Deep Research与可视化:AI的融资缺口

Deep Research与可视化:AI的融资缺口


Why Deep Research?

When a question comes to mind and rapid scaling is required, Deep Research is currently the fastest way.

Why Visualization?

Humans tend to get bogged down in details when processing textual information; visualization is an effective way to focus quickly and identify the next question.

Can Deep Research and Visualization Become a Final Product?

Yes and no, depending on how they are used. However, they serve as the best efficiency tools: quickly identifying issues and pinpointing where more time and effort need to be invested.

For example, following the post-earnings plunge of Oracle and AVGO (Broadcom)—though the reasons differed—Oracle's decline was purely due to missing expectations and concerns over cash burn, while for AVGO, it might be due to anticipated margin compression or simply being overpriced.

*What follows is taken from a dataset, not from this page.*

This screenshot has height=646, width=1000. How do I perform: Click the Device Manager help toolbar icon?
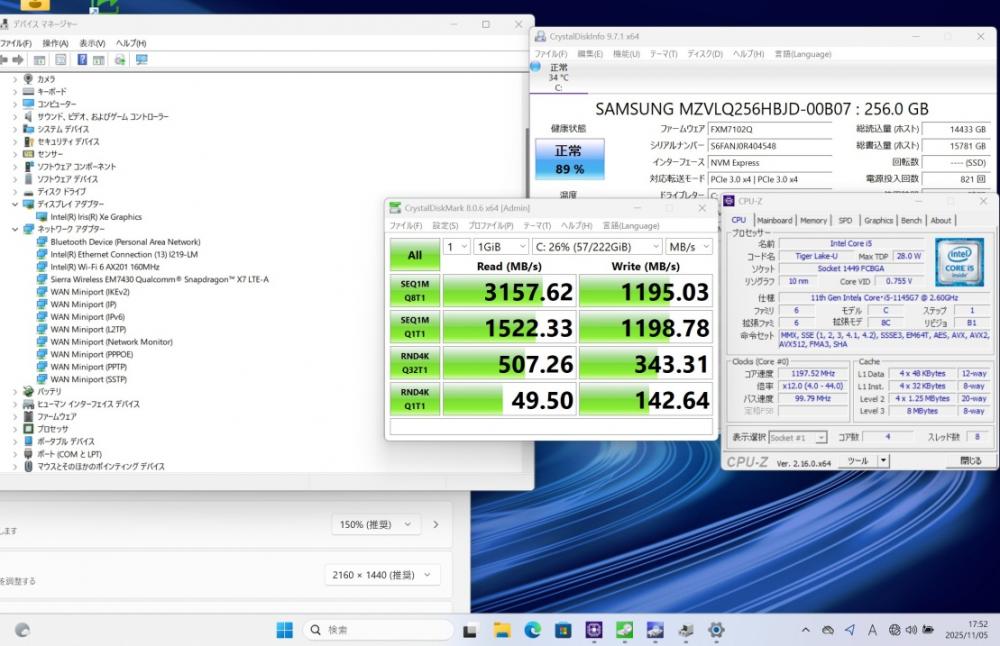click(82, 60)
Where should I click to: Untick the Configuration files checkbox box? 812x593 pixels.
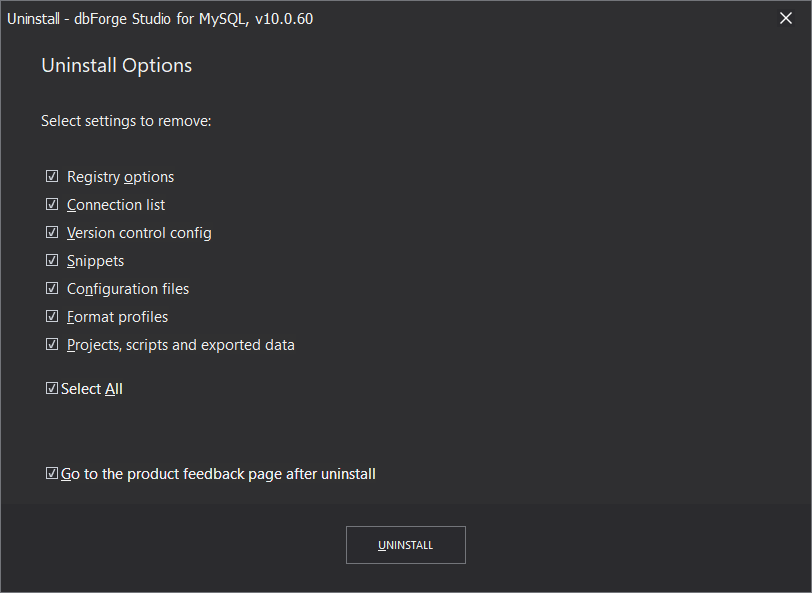point(52,288)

But in reality, what lies beneath is a synthesis of the series of issues we've discussed previously, which is essentially a liquidity problem: how massive Capex will align with future revenue.

Deep Research can establish a reference framework, gathering enough data (which might be wrong) to perform calculations (which might also be wrong) and reach conclusions. Visualization helps people orient themselves rapidly.

Take the infographic below as an example: the analytical framework and mathematical model at least seem to make sense, and some conclusions appear generally reliable. The specific numbers, of course, undoubtedly contain errors.

The question is, what do we need? A perfect framework, precise calculations, or the factors that haven't been accounted for?

Everyone has a different answer, and I have mine.

Today, for me, this workflow addresses at least two "pain points": efficiency, which is obvious; and the issue of conclusions and recommendations. Independent media is not suited to provide specific investment conclusions or advice. Using entirely AI-generated results without human intervention can achieve at least two things: first, "AI generation may contain errors and is for reference only"; second, because it is AI-generated, people naturally harbor skepticism, leading them to focus more on the process rather than the result. Is this a disguised form of "investor education"? Just a little joke.

Therefore, the slides below are all generated, with content sourced from Gemini's Deep Research. The following content serves two purposes: first, as an exploration case for AI applications; and second, to provide a potentially viable line of thinking.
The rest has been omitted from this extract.